The last dilemma is iterating over the nodes. Traditionally we’d just use a queue, but a linked list with two hundred million entries is…not the best. I instead used a pair of files stored on disk for each queue. For each iteration, we dequeue from our first file and enqueue to the second. At the end of the iteration, we swap which file we enqueue to and dequeue from. This ensures that we’re always performing read/writes sequentially to optimize cache efficiency, and keeps our queue size small. We can also optimize our enqueue operation by keeping a third file with just a big bitfield, such that the n’th bit is 1 if that index is already in the queue, and 0 otherwise. At each node, we can easily look up its edges in the CSR file, determine what its new cluster should be, and then write it to the cluster file. Initializing the queue can be done randomly using the “inside-out” Fisher-Yates shuffle.

Code and Conclusions

All the code for this can be found on the GitHub repo for this project. This is not a finished build. There’s a lot I still need to optimize and refine; the goal was just to get a prototype working. The biggest things I need to change are switching to mmap from fseek strategies–mmap offers better performance for random read/write to a file, but unfortunately it’s not cross-platform compatible. While there are workarounds, but I’d rather not put that burden on the user…better to just figure out how MapViewOfFile in windows.h works and use preprocessor directives to switch between depending on the platform.

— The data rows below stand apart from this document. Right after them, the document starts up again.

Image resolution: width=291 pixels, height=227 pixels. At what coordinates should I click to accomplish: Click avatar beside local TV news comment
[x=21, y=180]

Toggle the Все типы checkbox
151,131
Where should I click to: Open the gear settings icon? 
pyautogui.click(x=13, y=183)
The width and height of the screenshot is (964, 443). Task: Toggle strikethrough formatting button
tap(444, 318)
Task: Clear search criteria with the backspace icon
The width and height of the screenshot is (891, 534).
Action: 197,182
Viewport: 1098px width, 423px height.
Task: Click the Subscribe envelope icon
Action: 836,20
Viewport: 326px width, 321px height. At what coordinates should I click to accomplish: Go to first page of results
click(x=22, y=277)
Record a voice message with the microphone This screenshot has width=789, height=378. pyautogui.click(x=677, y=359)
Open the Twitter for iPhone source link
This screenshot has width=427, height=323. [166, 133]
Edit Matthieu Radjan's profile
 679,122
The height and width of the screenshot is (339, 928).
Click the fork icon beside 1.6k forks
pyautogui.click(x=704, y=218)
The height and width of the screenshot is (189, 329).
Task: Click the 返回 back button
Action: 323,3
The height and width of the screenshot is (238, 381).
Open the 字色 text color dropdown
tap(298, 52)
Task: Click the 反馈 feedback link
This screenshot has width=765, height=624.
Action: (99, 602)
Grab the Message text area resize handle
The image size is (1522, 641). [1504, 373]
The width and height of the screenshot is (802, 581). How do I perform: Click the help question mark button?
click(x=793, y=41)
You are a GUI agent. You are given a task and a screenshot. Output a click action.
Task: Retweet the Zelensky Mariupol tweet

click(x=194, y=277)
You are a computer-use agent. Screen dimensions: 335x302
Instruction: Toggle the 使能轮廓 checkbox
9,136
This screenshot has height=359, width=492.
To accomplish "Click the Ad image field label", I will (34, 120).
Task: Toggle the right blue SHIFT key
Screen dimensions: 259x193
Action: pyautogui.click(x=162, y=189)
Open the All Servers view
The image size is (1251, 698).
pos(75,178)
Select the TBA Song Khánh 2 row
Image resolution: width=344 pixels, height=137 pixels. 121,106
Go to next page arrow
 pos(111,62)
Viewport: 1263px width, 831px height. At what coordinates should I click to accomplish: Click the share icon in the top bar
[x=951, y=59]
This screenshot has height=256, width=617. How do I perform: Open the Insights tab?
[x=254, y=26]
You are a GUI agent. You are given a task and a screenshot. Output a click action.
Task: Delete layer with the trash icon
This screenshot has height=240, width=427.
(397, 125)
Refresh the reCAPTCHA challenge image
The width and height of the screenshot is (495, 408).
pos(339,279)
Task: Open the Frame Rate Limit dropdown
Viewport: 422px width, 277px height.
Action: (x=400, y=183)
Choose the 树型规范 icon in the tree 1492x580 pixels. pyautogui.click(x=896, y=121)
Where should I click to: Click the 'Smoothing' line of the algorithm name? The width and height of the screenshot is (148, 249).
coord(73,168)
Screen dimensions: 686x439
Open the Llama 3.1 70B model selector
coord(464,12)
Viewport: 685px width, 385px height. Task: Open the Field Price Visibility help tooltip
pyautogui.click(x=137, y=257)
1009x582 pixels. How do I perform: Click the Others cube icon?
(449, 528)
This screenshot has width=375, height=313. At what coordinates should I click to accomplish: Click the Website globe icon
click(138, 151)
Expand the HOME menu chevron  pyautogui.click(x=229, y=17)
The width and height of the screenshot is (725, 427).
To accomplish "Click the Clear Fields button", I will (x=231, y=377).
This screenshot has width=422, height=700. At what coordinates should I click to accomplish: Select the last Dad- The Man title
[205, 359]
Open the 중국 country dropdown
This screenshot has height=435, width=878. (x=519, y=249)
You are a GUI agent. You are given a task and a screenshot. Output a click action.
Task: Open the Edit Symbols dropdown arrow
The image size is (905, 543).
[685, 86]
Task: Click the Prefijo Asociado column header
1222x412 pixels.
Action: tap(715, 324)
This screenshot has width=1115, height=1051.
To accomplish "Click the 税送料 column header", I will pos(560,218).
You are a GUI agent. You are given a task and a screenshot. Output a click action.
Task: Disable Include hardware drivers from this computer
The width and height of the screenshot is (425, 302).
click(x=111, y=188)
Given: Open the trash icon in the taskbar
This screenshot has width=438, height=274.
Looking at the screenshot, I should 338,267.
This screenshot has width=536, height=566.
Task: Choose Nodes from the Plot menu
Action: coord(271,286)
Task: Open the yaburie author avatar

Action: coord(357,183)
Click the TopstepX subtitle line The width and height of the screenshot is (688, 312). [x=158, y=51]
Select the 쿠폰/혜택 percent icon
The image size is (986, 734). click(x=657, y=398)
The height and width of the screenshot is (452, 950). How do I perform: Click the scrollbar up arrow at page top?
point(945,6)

Scalability is about what you’d expect from the theoretical analysis. In some preliminary testing, my implementation scales linearly with respect to the number of nodes and number of edges. Performance is basically identical to my in-memory FLP implementation. Memory overhead is extremely low, but the cost for that is that we rely heavily on read/writes to disk, so runtime is pretty slow. My SSD-based machine could do an undirected graph with 10,000 nodes and 100,000 edges in 0.04s in-memory and just short of 70s out-of-memory. There’s definitely room for improvement! Most of the runtime is in the initial pass of reading in and indexing the nodes–the clustering itself goes very fast. Some anecdotal evidence: on an undirected graph of 2,000 nodes and 20,000 edges, reading in the nodes took 2x as long as reading in all the edges, and the clustering took less than a fifth of the time of both node and edge reading combined. I’ll probably optimize this later by changing the data structure used to store the node labels (like a trie or something).

Anyway, thanks for reading.